Configure LLM Performance

  • concept
    +
    The Capella Model Service offers options to tweak the performance of your LLM.

    The following performance settings are available when deploying a Large Language Model (LLM):

    Quantization

    Quantization is a technique used to reduce the model size and improve inference speed by representing the model weights with lower precision. You can decrease the memory footprint of the model and speed up response times, making it more efficient for real-time applications. This is useful for deploying LLMs in resource-constrained environments. However, quantization can cause decreased model accuracy, so it’s important to test if it works well for your specific application and use case.

    Considerations

    When choosing to apply quantization to your LLM, consider the following factors:

    Performance Needs

    If your application requires low latency and fast response times, quantization can help achieve these goals by speeding up inference.

    Accuracy Requirements

    If your application demands high accuracy and precision, be cautious with quantization as it may introduce some loss in model performance.

    Resource Constraints

    If you’re deploying the model using limited computational resources or memory, quantization can help reduce the resource requirements.

    You cannot customize the quantization settings on all LLMs available through the Model Service.

    Optimization Profiles

    Tune the performance of your LLM by adjusting various parameters such as batch size, sequence length, and hardware acceleration options all at once by choosing an optimization profile. By selecting the appropriate optimization profile, you can balance between latency and throughput for your specific use case.

    The following optimization profiles are available:

    Latency

    Minimizes time to first token (TTFT) and inter-token latency (ITL) — the time between generating successive tokens. This profile is ideal for real-time applications where immediate responses are critical, such as chatbots, interactive assistants, or live customer support systems.

    Throughput

    Maximizes the aggregate number of output tokens generated per second across all concurrent requests. This profile focuses on overall throughput rather than per-request speed. It’s ideal for batch processing tasks, bulk content generation, or scenarios where processing multiple requests efficiently is more important than immediate responses to individual requests.

    Considerations

    When choosing an optimization profile for your LLM, consider the following factors:

    Use Case

    The specific requirements of your application influence the ideal optimization profile. For example, real-time applications may prioritize low latency, while batch processing tasks may need high throughput.

    Expected Load

    Consider your expected request patterns. High-frequency, single-user interactions benefit from latency optimization, while high-volume, multi-user scenarios may benefit from throughput optimization.

    You cannot customize the optimization profiles on all LLMs available through the Model Service.

> **Dataset content**:
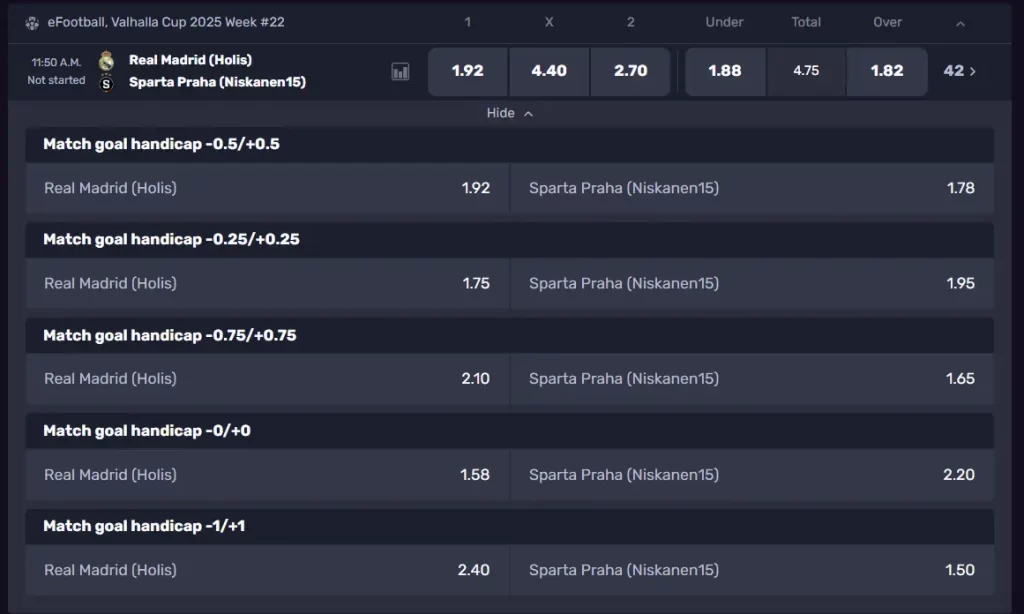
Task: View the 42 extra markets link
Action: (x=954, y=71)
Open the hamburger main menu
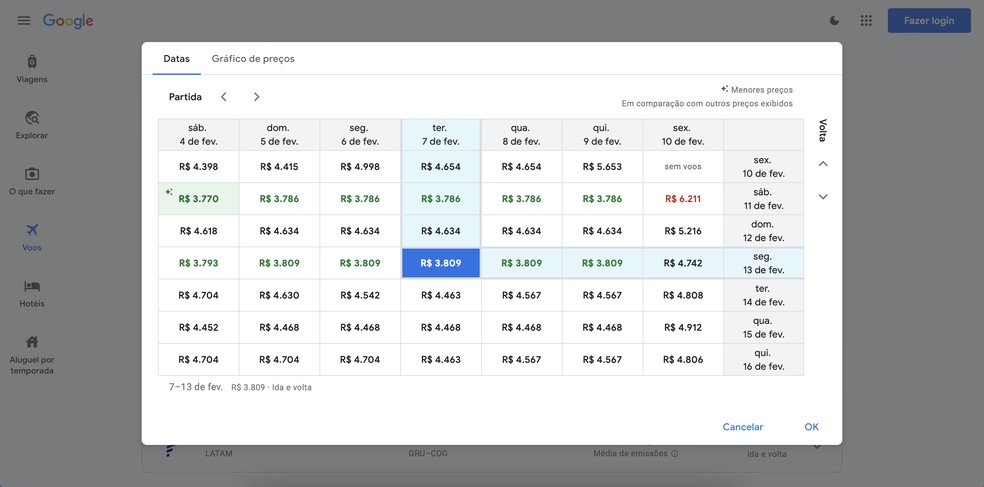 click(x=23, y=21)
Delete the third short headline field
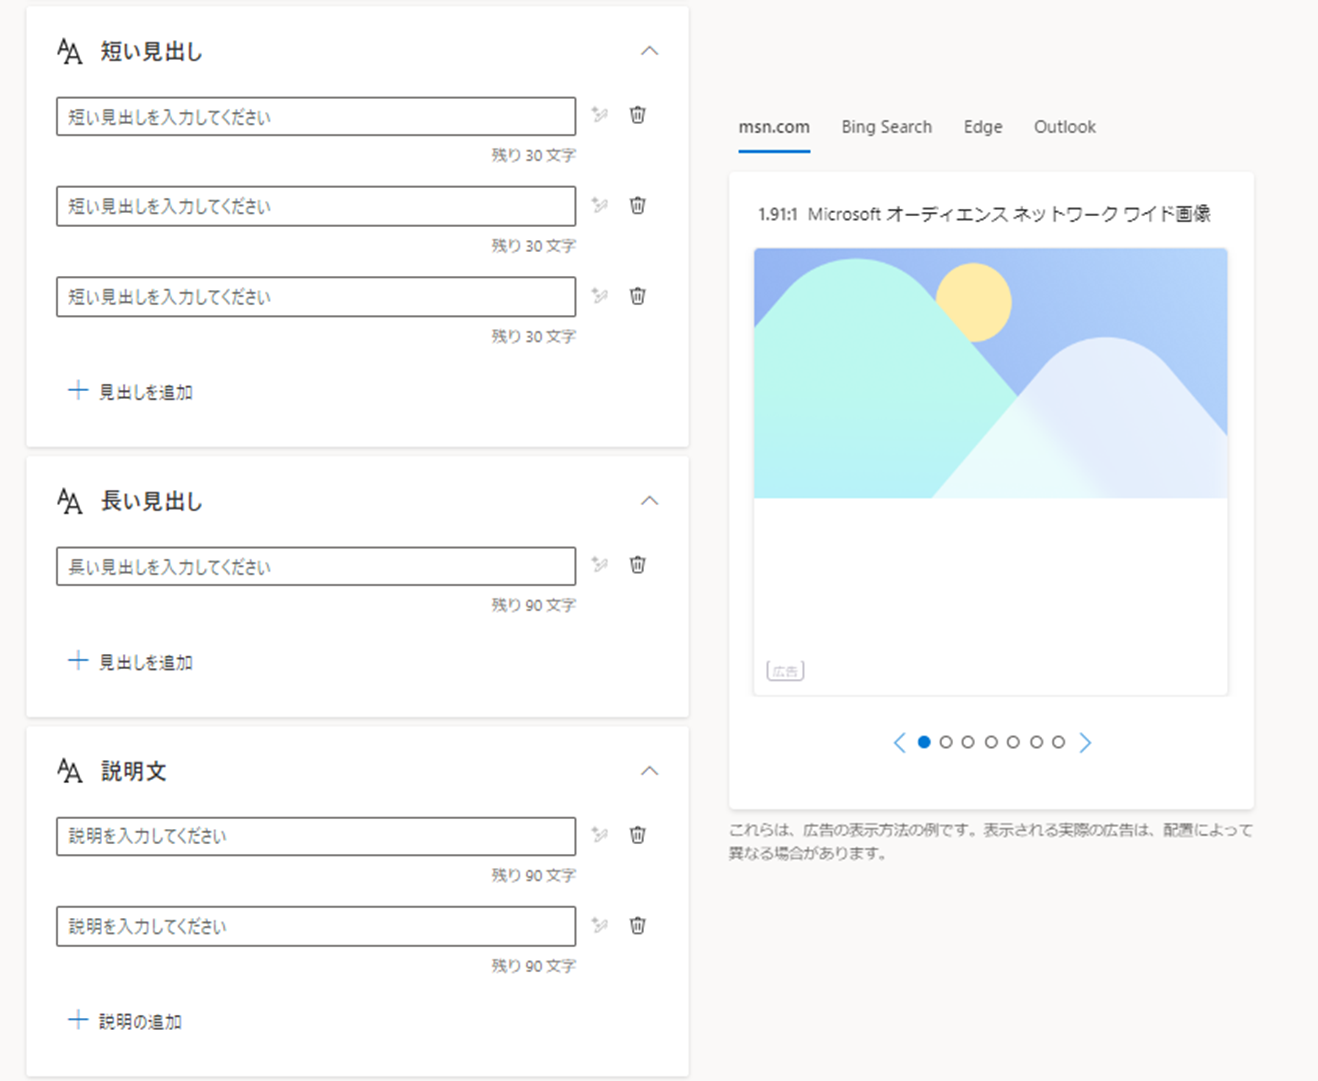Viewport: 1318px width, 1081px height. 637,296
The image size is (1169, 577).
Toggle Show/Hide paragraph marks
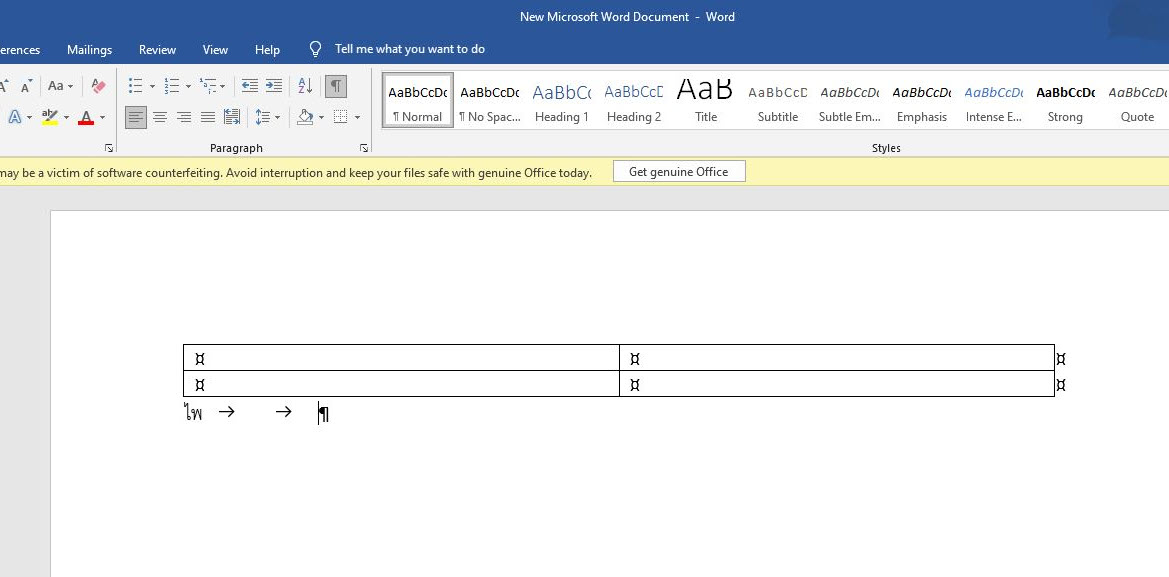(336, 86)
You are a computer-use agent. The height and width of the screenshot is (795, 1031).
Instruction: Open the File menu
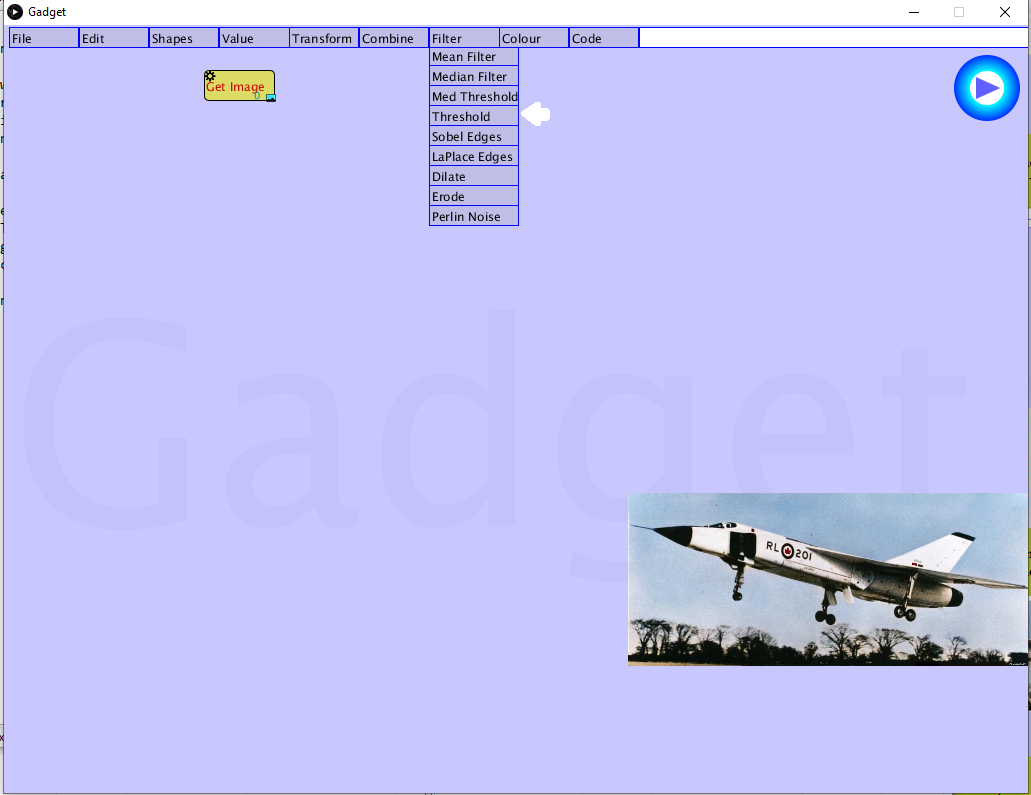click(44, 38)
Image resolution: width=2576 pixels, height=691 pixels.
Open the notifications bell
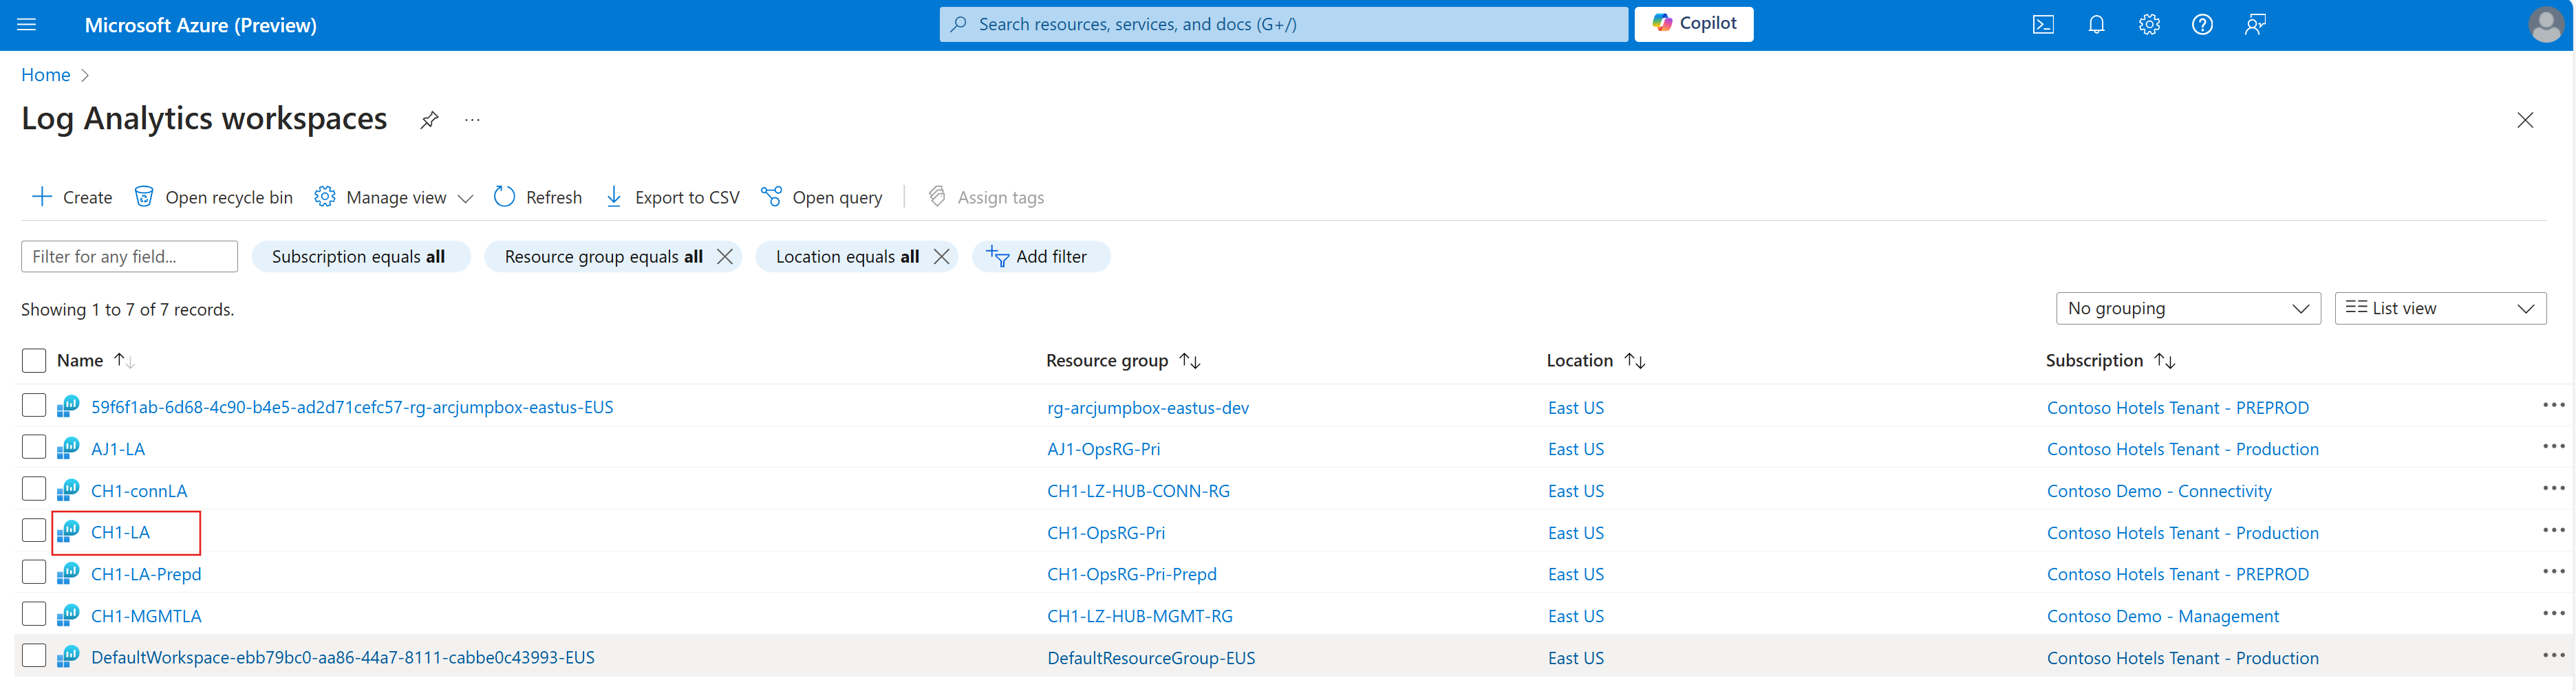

> **Directions for this task**:
In the page on configuring LLM performance, which two measures does the Latency optimization profile minimize?

> **Output for this task**:
Time to first token (TTFT) and inter-token latency (ITL).